● ASSIGNED TASK:
Each entry below is to be transcribed exactly.

● DATA PROVIDED:
************
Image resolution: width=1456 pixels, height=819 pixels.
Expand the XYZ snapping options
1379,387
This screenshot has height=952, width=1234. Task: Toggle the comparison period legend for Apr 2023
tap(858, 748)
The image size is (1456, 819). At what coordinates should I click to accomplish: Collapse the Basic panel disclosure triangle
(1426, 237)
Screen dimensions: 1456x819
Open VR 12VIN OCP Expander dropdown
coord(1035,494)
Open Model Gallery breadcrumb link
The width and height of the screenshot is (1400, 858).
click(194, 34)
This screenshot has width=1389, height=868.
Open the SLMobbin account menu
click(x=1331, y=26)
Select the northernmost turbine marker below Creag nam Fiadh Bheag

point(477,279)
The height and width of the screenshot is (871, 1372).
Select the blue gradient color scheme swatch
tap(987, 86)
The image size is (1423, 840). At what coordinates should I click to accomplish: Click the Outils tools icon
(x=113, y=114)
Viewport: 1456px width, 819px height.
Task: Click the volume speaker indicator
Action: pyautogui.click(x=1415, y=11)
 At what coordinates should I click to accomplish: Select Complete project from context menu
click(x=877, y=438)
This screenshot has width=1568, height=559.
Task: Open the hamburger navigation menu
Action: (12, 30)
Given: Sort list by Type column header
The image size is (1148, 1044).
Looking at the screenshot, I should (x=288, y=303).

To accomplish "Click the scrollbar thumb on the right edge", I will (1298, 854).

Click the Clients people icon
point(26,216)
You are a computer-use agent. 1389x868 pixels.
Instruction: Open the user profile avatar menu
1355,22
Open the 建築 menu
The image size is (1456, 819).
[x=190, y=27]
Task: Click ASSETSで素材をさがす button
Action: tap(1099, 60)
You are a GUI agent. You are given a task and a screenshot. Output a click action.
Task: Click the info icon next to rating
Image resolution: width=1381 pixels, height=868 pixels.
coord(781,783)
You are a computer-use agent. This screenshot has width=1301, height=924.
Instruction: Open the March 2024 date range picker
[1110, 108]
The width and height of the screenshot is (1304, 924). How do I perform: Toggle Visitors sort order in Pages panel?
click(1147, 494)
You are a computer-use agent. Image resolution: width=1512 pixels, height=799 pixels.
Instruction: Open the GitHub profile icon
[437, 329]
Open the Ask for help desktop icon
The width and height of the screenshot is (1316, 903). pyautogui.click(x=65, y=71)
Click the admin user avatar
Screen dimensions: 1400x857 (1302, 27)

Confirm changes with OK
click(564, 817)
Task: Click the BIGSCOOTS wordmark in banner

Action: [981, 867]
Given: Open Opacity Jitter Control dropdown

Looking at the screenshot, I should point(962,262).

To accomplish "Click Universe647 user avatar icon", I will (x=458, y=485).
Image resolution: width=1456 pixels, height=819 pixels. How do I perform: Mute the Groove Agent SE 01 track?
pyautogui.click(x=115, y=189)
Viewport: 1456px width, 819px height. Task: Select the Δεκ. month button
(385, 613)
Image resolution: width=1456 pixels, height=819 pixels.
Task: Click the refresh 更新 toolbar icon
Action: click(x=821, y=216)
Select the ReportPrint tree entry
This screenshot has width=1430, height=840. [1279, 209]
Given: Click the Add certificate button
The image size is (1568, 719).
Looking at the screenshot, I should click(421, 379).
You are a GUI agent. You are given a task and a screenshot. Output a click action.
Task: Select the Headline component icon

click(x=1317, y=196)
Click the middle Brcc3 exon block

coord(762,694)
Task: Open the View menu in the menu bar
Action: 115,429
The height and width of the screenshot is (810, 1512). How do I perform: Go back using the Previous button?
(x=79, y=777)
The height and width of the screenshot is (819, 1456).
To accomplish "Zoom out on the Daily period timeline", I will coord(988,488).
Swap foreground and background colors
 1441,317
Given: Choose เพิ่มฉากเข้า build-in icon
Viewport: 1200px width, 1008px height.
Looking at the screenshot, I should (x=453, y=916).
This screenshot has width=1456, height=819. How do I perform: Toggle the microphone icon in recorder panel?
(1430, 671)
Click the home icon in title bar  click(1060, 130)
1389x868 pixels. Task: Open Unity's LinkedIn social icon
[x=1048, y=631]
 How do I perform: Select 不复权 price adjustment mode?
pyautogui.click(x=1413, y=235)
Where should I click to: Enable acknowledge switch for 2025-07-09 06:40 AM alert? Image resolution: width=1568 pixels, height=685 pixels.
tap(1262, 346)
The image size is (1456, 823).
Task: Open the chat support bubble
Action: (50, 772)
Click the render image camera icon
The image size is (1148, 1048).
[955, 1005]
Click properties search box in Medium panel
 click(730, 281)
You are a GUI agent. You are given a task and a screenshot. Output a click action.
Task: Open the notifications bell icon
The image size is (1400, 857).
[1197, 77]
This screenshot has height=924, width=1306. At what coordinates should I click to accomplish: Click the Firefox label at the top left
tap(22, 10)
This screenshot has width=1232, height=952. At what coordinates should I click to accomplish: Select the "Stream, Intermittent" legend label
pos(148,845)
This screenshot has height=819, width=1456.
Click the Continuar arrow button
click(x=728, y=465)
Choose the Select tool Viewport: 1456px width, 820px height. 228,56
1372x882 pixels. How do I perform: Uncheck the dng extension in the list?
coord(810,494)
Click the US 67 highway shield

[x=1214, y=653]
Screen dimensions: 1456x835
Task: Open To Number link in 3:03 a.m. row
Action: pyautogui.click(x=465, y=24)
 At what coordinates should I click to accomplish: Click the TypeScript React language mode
************
● OUTPUT OF THE TASK:
Image resolution: width=1456 pixels, height=819 pixels.
Expand the XYZ snapping options
1379,387
This screenshot has height=952, width=1234. Task: Toggle the comparison period legend for Apr 2023
tap(858, 748)
The image size is (1456, 819). At what coordinates should I click to accomplish: Collapse the Basic panel disclosure triangle
(1426, 237)
Screen dimensions: 1456x819
Open VR 12VIN OCP Expander dropdown
coord(1035,494)
Open Model Gallery breadcrumb link
The width and height of the screenshot is (1400, 858).
click(194, 34)
This screenshot has width=1389, height=868.
Open the SLMobbin account menu
click(x=1331, y=26)
Select the northernmost turbine marker below Creag nam Fiadh Bheag

point(477,279)
The height and width of the screenshot is (871, 1372).
Select the blue gradient color scheme swatch
tap(987, 86)
The image size is (1423, 840). At what coordinates should I click to accomplish: Click the Outils tools icon
(x=113, y=114)
Viewport: 1456px width, 819px height.
Task: Click the volume speaker indicator
Action: pyautogui.click(x=1415, y=11)
 At what coordinates should I click to accomplish: Select Complete project from context menu
click(x=877, y=438)
This screenshot has width=1568, height=559.
Task: Open the hamburger navigation menu
Action: (12, 30)
Given: Sort list by Type column header
The image size is (1148, 1044).
Looking at the screenshot, I should (x=288, y=303).

To accomplish "Click the scrollbar thumb on the right edge", I will (1298, 854).

Click the Clients people icon
point(26,216)
You are a computer-use agent. 1389x868 pixels.
Instruction: Open the user profile avatar menu
1355,22
Open the 建築 menu
The image size is (1456, 819).
[x=190, y=27]
Task: Click ASSETSで素材をさがす button
Action: tap(1099, 60)
You are a GUI agent. You are given a task and a screenshot. Output a click action.
Task: Click the info icon next to rating
Image resolution: width=1381 pixels, height=868 pixels.
coord(781,783)
You are a computer-use agent. This screenshot has width=1301, height=924.
Instruction: Open the March 2024 date range picker
[1110, 108]
The width and height of the screenshot is (1304, 924). How do I perform: Toggle Visitors sort order in Pages panel?
click(1147, 494)
You are a computer-use agent. Image resolution: width=1512 pixels, height=799 pixels.
Instruction: Open the GitHub profile icon
[437, 329]
Open the Ask for help desktop icon
The width and height of the screenshot is (1316, 903). pyautogui.click(x=65, y=71)
Click the admin user avatar
Screen dimensions: 1400x857 (1302, 27)

Confirm changes with OK
click(564, 817)
Task: Click the BIGSCOOTS wordmark in banner

Action: [981, 867]
Given: Open Opacity Jitter Control dropdown

Looking at the screenshot, I should point(962,262).

To accomplish "Click Universe647 user avatar icon", I will (x=458, y=485).
Image resolution: width=1456 pixels, height=819 pixels. How do I perform: Mute the Groove Agent SE 01 track?
pyautogui.click(x=115, y=189)
Viewport: 1456px width, 819px height. Task: Select the Δεκ. month button
(385, 613)
Image resolution: width=1456 pixels, height=819 pixels.
Task: Click the refresh 更新 toolbar icon
Action: click(x=821, y=216)
Select the ReportPrint tree entry
This screenshot has width=1430, height=840. [1279, 209]
Given: Click the Add certificate button
The image size is (1568, 719).
Looking at the screenshot, I should click(421, 379).
You are a GUI agent. You are given a task and a screenshot. Output a click action.
Task: Select the Headline component icon

click(x=1317, y=196)
Click the middle Brcc3 exon block

coord(762,694)
Task: Open the View menu in the menu bar
Action: 115,429
The height and width of the screenshot is (810, 1512). How do I perform: Go back using the Previous button?
(x=79, y=777)
The height and width of the screenshot is (819, 1456).
To accomplish "Zoom out on the Daily period timeline", I will coord(988,488).
Swap foreground and background colors
 1441,317
Given: Choose เพิ่มฉากเข้า build-in icon
Viewport: 1200px width, 1008px height.
Looking at the screenshot, I should (x=453, y=916).
This screenshot has width=1456, height=819. How do I perform: Toggle the microphone icon in recorder panel?
(1430, 671)
Click the home icon in title bar  click(1060, 130)
1389x868 pixels. Task: Open Unity's LinkedIn social icon
[x=1048, y=631]
 How do I perform: Select 不复权 price adjustment mode?
pyautogui.click(x=1413, y=235)
Where should I click to: Enable acknowledge switch for 2025-07-09 06:40 AM alert? Image resolution: width=1568 pixels, height=685 pixels.
tap(1262, 346)
The image size is (1456, 823).
Task: Open the chat support bubble
Action: (50, 772)
Click the render image camera icon
The image size is (1148, 1048).
[955, 1005]
Click properties search box in Medium panel
 click(730, 281)
You are a GUI agent. You are given a task and a screenshot. Output a click action.
Task: Open the notifications bell icon
The image size is (1400, 857).
[1197, 77]
This screenshot has height=924, width=1306. At what coordinates should I click to accomplish: Click the Firefox label at the top left
tap(22, 10)
This screenshot has width=1232, height=952. At what coordinates should I click to accomplish: Select the "Stream, Intermittent" legend label
pos(148,845)
This screenshot has height=819, width=1456.
Click the Continuar arrow button
click(x=728, y=465)
Choose the Select tool Viewport: 1456px width, 820px height. 228,56
1372x882 pixels. How do I perform: Uncheck the dng extension in the list?
coord(810,494)
Click the US 67 highway shield

[x=1214, y=653]
Screen dimensions: 1456x835
Task: Open To Number link in 3:03 a.m. row
Action: pyautogui.click(x=465, y=24)
 At what coordinates should I click to accomplish: Click the TypeScript React language mode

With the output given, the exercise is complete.